The last time I made scones I could feel winter in bones. (No ryhme intended)
Winter is coming. I can feel it in my bones. Under a long sleeve shirt and fleece, REI wool socks, pajama pants, and three blankets. I should probably add some more layers.
It’s all my fellow Peace Corps Volunteers are talking about on Facebook.
I haven’t sweated profusely in a few months now. It’s no longer a pain to wear scarves and long pants. Not to mention that I don’t have to worry too much about keeping my dress ‘culturally appropriate’ since the only way to stay warm these days is to pile on the layers.
Winter is reflected in my language learning, as I have now picked up the words for ‘clouds’ and ‘umbrella.’ Now instead of talking about hot it is, I talk about how cold it is with everyone from the kurti at the taxi stand to the security guard at the post office.
It’s present in the foods I eat. Gone are the figs and cactus fruit, replaced by the heartier and beloved pomegranites. I’ve had the pleasure of eating pumpkin in my cous cous. And these days, I look forward to a hot cup of tea.

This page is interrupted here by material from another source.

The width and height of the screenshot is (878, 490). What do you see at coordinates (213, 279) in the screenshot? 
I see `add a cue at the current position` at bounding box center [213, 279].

And just the other morning, I woke up to spy a light dusting of snow on the tops of the mountains. (I live in the foothills of the Middle Atlas Mountains)
Seemed about right to make scones.
Winter Raisin Scones
Adapted from the Peace Corps Morocco Kitchen Guide, Makes 16 scones
4 c flour
2 pkg baking powder
1 t salt
1/2 c sugar
2 pkg vanilla sugar
1 T lemon zest
3/4 c butter
1 c raisins
2 eggs, beaten
1 c buttermilk (lbn)
Combine all dry ingredients, then cut in butter until mixture looks like fine crumbs. Add in raisins and lemon zest. Stir in eggs and lbn. Knead on a lightly floured surface. Divide dough into quarters. Pat each section into 6″ diameter circle. Cut each circle into quarters. Bake at 375 (190 F) for 25 minutes.